Presidente do STF entendeu que os fatos têm conexão com outros procedimentos já conduzidos pelo ministro, determinando a reunião das investigações sob a mesma relatoria

O presidente do Supremo Tribunal Federal (STF), ministro Edson Fachin, decidiu nesta quinta-feira (25) que caberá ao ministro André Mendonça conduzir o pedido de investigação relacionado ao filme “Dark Horse”. Com isso, o caso deixa de tramitar sob a relatoria de Alexandre de Moraes.

Na decisão, Fachin explicou que os fatos apresentados na chamada “comunicação de crime” possuem relação direta com investigações já conduzidas por Mendonça. Segundo o presidente da Corte, também existem outros dois procedimentos criminais envolvendo o mesmo tema, o que justifica a reunião dos processos sob a responsabilidade de um único relator.

A definição ocorreu após Alexandre de Moraes solicitar que a presidência do STF resolvesse a controvérsia sobre a competência para analisar o caso. Antes disso, a Procuradoria-Geral da República (PGR) já havia defendido que o procedimento fosse encaminhado ao gabinete de André Mendonça, argumentando que o ministro já acompanha investigações ligadas ao assunto.

Inicialmente, o pedido havia sido encaminhado ao gabinete de Moraes por estar relacionado ao inquérito que apura suposta coação e tentativa de obstrução da Justiça atribuídas ao deputado federal Eduardo Bolsonaro (PL-SP).

A solicitação foi apresentada pelo deputado Lindbergh Farias (PT-RJ), vice-líder do governo na Câmara. No documento, o parlamentar pede que o ex-presidente Jair Bolsonaro (PL) e o senador Flávio Bolsonaro (PL-RJ) também sejam incluídos nas investigações que analisam a atuação de Eduardo Bolsonaro nos Estados Unidos.

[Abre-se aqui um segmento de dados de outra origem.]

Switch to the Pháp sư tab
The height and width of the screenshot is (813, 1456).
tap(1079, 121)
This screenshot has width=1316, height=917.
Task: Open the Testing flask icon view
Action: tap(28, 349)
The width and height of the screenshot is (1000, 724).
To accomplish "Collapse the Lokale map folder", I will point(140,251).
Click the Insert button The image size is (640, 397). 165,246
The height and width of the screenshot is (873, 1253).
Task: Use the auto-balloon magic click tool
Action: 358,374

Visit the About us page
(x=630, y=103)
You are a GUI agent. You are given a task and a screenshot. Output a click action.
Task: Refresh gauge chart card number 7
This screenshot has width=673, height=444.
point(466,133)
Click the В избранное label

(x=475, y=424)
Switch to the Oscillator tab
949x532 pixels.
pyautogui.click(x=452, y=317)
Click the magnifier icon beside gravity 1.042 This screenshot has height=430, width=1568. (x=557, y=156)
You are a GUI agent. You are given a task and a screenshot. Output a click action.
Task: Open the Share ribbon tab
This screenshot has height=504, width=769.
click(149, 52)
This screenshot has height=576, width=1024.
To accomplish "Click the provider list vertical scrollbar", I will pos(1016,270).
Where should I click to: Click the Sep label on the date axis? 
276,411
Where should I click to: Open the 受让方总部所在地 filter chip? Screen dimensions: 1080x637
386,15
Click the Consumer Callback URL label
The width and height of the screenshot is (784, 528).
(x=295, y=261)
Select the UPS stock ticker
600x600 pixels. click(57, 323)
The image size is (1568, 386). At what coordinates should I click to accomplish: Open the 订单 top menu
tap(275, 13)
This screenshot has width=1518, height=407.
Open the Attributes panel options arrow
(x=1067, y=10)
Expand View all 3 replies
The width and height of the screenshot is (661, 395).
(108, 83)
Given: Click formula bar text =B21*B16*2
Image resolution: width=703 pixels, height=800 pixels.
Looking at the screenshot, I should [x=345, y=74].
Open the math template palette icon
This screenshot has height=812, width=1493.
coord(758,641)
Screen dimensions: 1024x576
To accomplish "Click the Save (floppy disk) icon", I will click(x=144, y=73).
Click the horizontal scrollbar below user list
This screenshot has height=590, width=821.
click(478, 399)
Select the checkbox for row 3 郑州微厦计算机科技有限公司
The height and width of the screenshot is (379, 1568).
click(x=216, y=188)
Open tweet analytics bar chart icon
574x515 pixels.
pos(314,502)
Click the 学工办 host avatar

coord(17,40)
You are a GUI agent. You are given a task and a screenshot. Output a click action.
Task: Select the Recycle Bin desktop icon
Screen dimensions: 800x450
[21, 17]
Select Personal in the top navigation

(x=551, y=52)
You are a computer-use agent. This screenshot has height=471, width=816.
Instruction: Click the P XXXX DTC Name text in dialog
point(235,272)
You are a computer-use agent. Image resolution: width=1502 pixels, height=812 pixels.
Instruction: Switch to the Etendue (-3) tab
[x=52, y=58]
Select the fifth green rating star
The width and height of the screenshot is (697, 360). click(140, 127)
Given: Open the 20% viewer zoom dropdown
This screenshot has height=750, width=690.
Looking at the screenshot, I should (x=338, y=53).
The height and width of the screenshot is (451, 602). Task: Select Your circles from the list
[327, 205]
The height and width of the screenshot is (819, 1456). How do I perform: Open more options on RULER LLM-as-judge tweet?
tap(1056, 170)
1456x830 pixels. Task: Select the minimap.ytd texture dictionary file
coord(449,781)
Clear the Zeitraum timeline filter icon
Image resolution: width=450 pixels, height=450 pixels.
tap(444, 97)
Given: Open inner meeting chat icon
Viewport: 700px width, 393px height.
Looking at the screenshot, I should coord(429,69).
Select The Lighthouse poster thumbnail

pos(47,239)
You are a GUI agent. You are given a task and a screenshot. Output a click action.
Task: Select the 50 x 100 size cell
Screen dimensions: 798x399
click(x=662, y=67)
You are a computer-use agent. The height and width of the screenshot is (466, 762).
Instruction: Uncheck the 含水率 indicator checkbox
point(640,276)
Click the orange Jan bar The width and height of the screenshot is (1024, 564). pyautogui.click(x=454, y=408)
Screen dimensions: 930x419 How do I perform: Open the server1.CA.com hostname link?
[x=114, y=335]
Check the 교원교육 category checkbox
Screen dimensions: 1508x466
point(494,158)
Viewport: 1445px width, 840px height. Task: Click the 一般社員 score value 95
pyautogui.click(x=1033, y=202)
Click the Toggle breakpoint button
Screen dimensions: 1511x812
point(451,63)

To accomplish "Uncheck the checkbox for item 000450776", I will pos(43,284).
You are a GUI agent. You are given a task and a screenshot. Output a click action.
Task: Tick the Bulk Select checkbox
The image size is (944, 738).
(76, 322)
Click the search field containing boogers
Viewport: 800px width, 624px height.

Segundo o pedido, Flávio Bolsonaro teria buscado recursos junto ao empresário Daniel Vorcaro, proprietário do Banco Master, para financiar a produção do filme sobre a trajetória política de Jair Bolsonaro. A suspeita levantada é de que parte desses recursos pudesse ter sido utilizada para manter Eduardo Bolsonaro nos Estados Unidos e apoiar ações políticas relacionadas à defesa da anistia do ex-presidente.

Flávio e Eduardo Bolsonaro rejeitam as acusações. O senador afirma que as conversas com Vorcaro tiveram como único objetivo captar recursos para viabilizar a produção cinematográfica. Já Eduardo classificou a suspeita levantada pela Polícia Federal como improcedente, alegando que sua condição migratória impediria o recebimento de recursos dessa natureza.